To keep the deficit from swelling above $29 billion, the economy will have to grow by at least 2.2% this year and 3.2% during 1980. At the same time, inflation will have to subside from more than 9% at present to about 6% by the end of 1980, while unemployment must not climb above 6.2%. It is almost impossible to say whether those goals will be met. Most economists believe that high interest rates are bound to bring at least a mild recession later this year or early in 1980. That would not only cause tax receipts to fall and unemployment payments to rise but might even panic Congress into quickly enacting a stimulative program that would simply increase the deficit.

On the other hand, waiting for the recession could be like waiting for Godot. Figures released last week showed that even at this late stage of one of the longest peacetime expansions, the economy is surprisingly robust. During the final quarter, last year's production of goods and services grew at a high annual rate of 6.1 %. One reason was that the three-year-old surge in home construction still has plenty of life left. Starts of new houses and apartments hit a near record annual rate of 2.1 million. Meanwhile, personal income last month once again rose faster than inflation, meaning that family paychecks, as well as receipts from interest payments, dividends and rents, are growing faster than inflation is eroding their value.
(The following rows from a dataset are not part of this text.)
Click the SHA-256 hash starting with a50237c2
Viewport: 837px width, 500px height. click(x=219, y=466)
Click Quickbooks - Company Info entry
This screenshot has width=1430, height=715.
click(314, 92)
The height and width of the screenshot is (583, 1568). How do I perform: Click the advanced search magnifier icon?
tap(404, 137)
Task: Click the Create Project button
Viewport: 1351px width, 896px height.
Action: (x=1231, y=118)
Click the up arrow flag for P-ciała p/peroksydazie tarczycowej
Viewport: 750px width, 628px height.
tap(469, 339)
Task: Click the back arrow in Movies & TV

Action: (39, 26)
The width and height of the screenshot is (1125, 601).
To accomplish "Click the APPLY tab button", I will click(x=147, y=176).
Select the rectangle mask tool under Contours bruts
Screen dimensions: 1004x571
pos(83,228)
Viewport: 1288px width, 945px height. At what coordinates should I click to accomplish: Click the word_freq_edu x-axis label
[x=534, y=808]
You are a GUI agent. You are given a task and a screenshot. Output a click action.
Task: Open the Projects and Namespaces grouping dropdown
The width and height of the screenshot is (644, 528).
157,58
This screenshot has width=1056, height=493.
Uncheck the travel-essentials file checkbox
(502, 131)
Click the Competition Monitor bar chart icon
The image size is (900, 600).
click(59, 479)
Carter's economic advisers point to the statistics as further support for their forecast that there will not be a recession in 1979. Says one ranking Cabinet member: "The weakness of all these forecasters is that they're using the past to predict the future. No one is yet taking into account the new psychology and behavior that is affecting the economy." The new psychology supposedly is that despite warnings of recession, Americans are continuing to borrow and spend because it is hard for them to stay ahead of inflation by saving and investing. Also, people are saving less than in earlier years because they figure that generous private pensions, Social Security, Medicare, unemployment compensation and other Government programs will take care of them if and when they become aged, ill or jobless. This buy-now psychology is a major reason why the economy continues to grow in spite of rising interest rates and out-of-sight prices for everything from hamburger to houses.

Yet it would be foolish to hope that consumer spending will buoy the economy for another several years.

Capital spending to build, buy or expand factories and machines is vital for healthy long-term growth and the creation of jobs and wealth. Even though much of America's productive machine is old, and some of it is not competitive against Europe's and Asia's, U.S. businessmen have been reluctant to invest. With inflation raging, they have not been able to calculate that a dollar committed to capital spending today will pay for itself several years in the future.